Canadian Prime Minister and Wife spawning “Constantine” to counter Liberal Godsend, Hadrian Trudeau
OTTAWA—On February 28th, future Canadian prime minister Hadrian Trudeau was born, providing the Liberal leader with one more item to juggle poorly.
Not yet one-week old, Hadrian—named after the infamous, Jew-killing, child-loving Roman emperor—has already been deemed “prime-ministerial stock” by the CBC’s chief political analysts. (And for good reason too: unlike his forefathers, the shit and spittle he’s piping out is actually sincere.) Twitter, too, has been alive over the past few days with speculation and adoration regarding the newest addition to the Trudeau blood line.
Not all reactions have been so positive…
The Conservative party collectively reeled in dismay at the news of the cosmic birth. Baird reportedly increased Canada’s alert-readiness to DEFCON 1, prompting a nine-hour closed-door meeting on the Hill. At the meeting, one of Harper’s chief advisers—the same who’d earlier argued that there’s no such thing as the anti-christ—suggested that Harper reverse his vasectomy and produce a champion for the Conservative party. Although the Prime Minister initially balked at the idea, his family physician, Moshe Danzig, told reporters on Sunday that, “Stephen and Laureen have already taken the necessary first steps to spawning, if you know what I mean.”
Prime Minister Harper has kept quiet on the matter of whether or not he plans to wage multi-generational war with the Trudeau’s. This morning, he did, however, tweet: “For every action, there is an equal and opposite reaction,” with the following image attached.
Political analysts believe that Hadrian’s platform will emulate both his father’s fanciful vision of a Canada-transformed, and Emperor Hadrian’s reactionary mode, whereby he’d wall-off Quebec, simultaneously keeping out the Anglo threat and separating “Quebec from the barbarians.”
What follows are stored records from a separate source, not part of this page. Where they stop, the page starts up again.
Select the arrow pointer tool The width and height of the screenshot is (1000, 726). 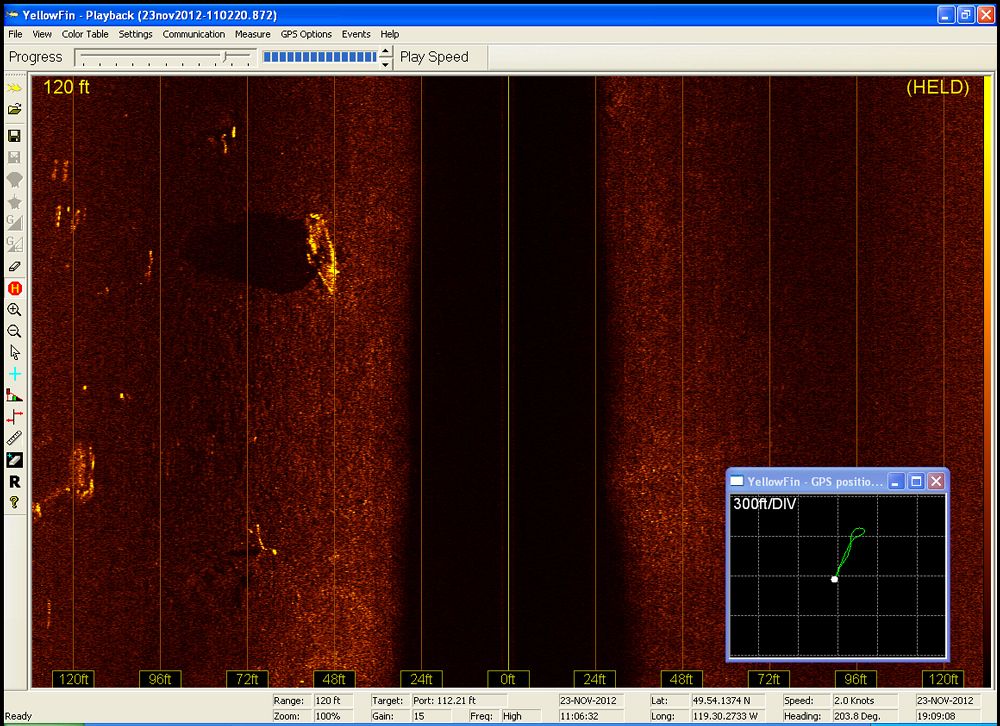click(x=14, y=352)
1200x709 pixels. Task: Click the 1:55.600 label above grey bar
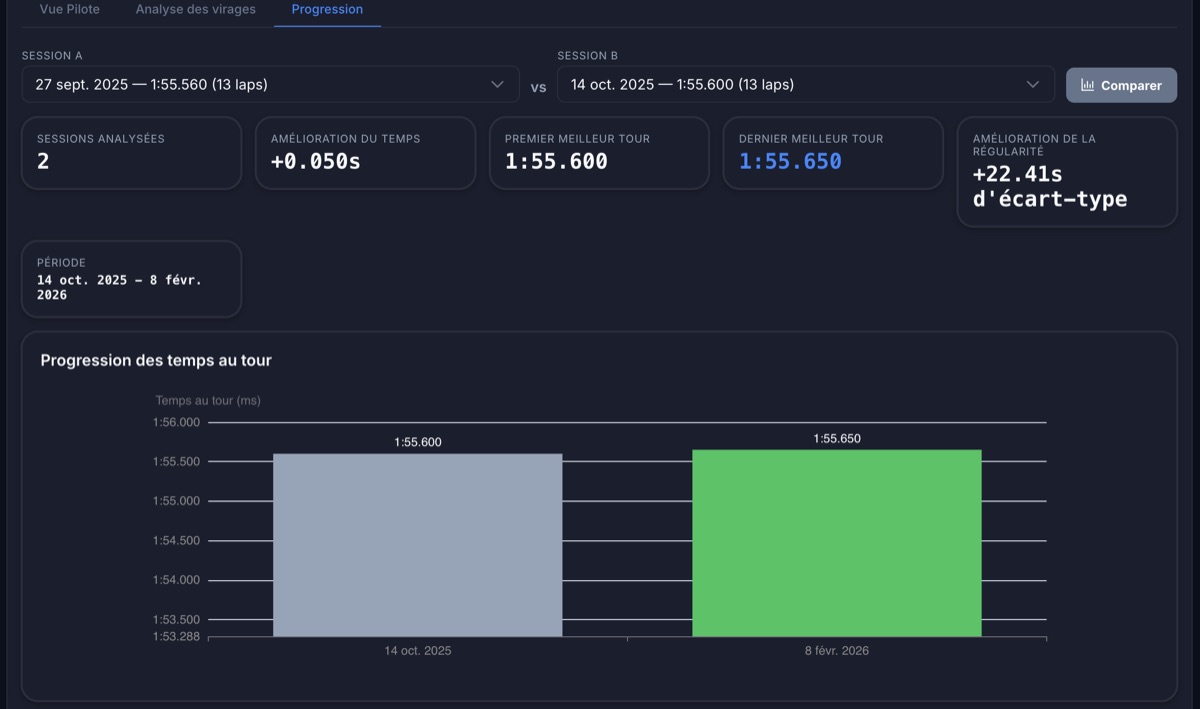click(x=418, y=442)
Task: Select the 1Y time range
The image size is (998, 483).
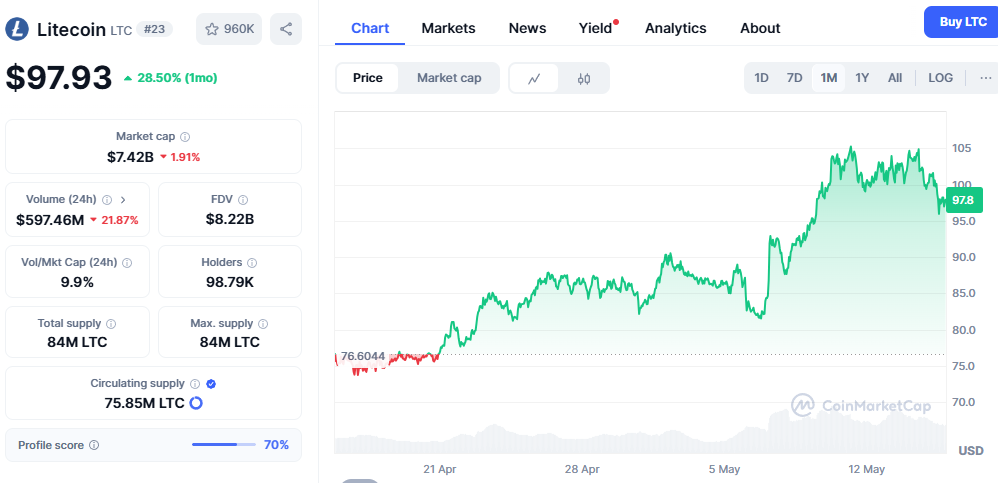Action: click(862, 78)
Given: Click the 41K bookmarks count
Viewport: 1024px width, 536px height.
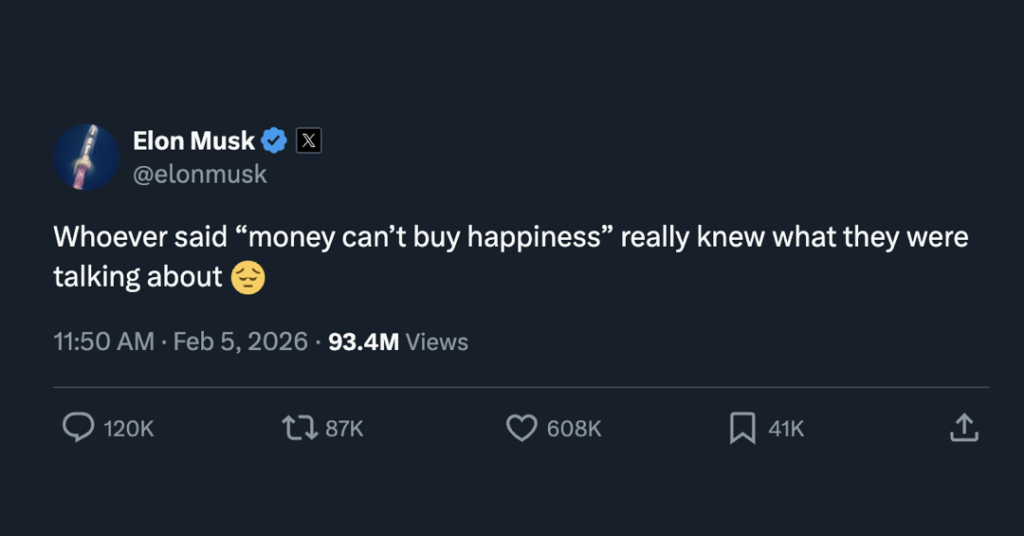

Experts believe that Harper’s prospective heir, code-named “Constantine,” will have a disparate approach: he’ll eliminate the national symbol of the maple leaf in favour of a Christian cross (to the PQ’s chagrin, no doubt); he will foster and improve Canadian relations with the East; and he will adopt a new coin-based currency.
Cassandra Duplensky, a defense consultant for the CFD (Canadian Fringe Department), believes that, “a time is coming where we’ll all have to choose sides.” After sucking her teeth ominously for a good, solid minute, she exclaimed: “We best choose wisely.”
Siting a recent D&D study, Duplensky also noted the likelihood of the politicos’ offspring facing off in a violent and sadistic battle royal[e].
Using advanced simulation software, an undisclosed third-party think tank examined what Hadrian and Constantine’s births mean for Canadians: “carnage and death.” Much of their findings were redacted by court order, save for the last phrase of the final sentence: “no hope, no hope.”
Time will tell whether or not Hadrian will be just another empty promise guaranteed by the prime minister hopeful, and whether the Conservative solution will be viable.